Started in 2003, SkillWorks is an investment partnership for workforce development led by the Boston Foundation, together with over 15 other local, national, and corporate foundations, the City of Boston, and the Commonwealth of Massachusetts. SkillWorks is not a separate organization, but a donor-advised fund led by TBF, which had a strong vision and an extensive set of relationships among a small, tight-knit community of local funders, all of whom shared concerns over the perceived disinvestment in workforce development. TBF provides office space and pays for overhead; other donors meet together regularly to make funding and policy decisions.

Today's philanthropists face a new "Long Spoon" imperative: to form collaborations that achieve these ambitious aspirations. So what does it take to do collaborations well? In "Galvanizing Philanthropy" (Harvard Business Review, 2009) we talked about the three key principles of philanthropic strategy: getting clear on what you care about and what success looks like, getting real about what it actually takes to make change happen on the ground, and getting better over time.

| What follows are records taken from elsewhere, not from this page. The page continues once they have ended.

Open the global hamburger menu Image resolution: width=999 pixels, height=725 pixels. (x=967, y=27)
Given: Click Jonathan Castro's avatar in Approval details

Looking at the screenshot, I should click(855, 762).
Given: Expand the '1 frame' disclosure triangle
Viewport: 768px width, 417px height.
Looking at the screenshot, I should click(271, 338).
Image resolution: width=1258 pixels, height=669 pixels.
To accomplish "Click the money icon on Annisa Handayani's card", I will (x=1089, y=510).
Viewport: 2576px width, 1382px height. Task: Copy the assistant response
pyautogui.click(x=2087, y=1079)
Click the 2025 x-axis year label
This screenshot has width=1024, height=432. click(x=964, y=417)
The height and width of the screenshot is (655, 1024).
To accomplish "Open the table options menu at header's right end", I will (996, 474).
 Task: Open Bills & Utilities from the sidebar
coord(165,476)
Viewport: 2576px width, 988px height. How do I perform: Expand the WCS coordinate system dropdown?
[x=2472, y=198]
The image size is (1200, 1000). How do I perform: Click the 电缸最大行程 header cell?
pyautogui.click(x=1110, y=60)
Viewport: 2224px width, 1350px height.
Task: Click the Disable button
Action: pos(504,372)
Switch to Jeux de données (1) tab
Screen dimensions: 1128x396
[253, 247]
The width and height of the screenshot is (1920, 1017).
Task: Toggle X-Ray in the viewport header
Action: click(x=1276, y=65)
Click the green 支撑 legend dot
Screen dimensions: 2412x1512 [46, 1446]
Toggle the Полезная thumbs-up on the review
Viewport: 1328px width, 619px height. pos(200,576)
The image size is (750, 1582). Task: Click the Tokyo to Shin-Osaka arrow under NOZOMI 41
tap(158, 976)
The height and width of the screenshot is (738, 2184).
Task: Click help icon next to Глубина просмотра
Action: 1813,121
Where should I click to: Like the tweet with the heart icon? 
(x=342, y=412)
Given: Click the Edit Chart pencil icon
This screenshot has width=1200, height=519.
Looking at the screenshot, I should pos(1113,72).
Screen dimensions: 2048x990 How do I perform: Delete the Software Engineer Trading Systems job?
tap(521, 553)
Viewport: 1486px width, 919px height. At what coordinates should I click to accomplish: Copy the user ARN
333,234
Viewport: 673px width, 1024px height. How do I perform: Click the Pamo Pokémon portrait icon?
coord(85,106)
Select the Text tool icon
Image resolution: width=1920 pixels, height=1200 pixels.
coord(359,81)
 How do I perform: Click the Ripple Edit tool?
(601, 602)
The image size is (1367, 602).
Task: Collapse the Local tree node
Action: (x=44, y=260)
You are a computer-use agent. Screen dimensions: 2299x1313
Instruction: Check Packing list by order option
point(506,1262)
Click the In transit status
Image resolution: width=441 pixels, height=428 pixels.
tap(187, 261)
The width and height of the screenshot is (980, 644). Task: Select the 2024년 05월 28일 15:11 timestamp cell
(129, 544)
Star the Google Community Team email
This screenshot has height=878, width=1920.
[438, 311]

These collaborations meet that test. They got clear on shared objectives and goals (however loose or tight—and it was a spectrum of how much control each donor was willing to cede), they got real about the fact that they couldn't amass the resources on their own (and how much of their resources they were willing to commit), and they got better as they went along. That last piece is critical. We have observed that philanthropists with adaptive strategies have far more success than those who create rigid theories of change and don't build mechanisms to course correct over time. We've observed that philanthropists who focus on measuring to learn get further than those who are still engaged in yesterday's tired debates over learning to measure. And we've observed that, as my colleagues Tom Tierney and Joel Fleishman point out in their book Give Smart: fewer, bigger, and longer commitments tend to get the best results over the long haul.

Of course eating with long spoons is hard; and frankly, sometimes it’s better to stay with safe and cheap "Alliances" than waste societal resources on a big "NewCo" collaboration where funders aren’t prepared to follow through. But when philanthropists are willing to commit, they may find that eating with others can nourish everyone.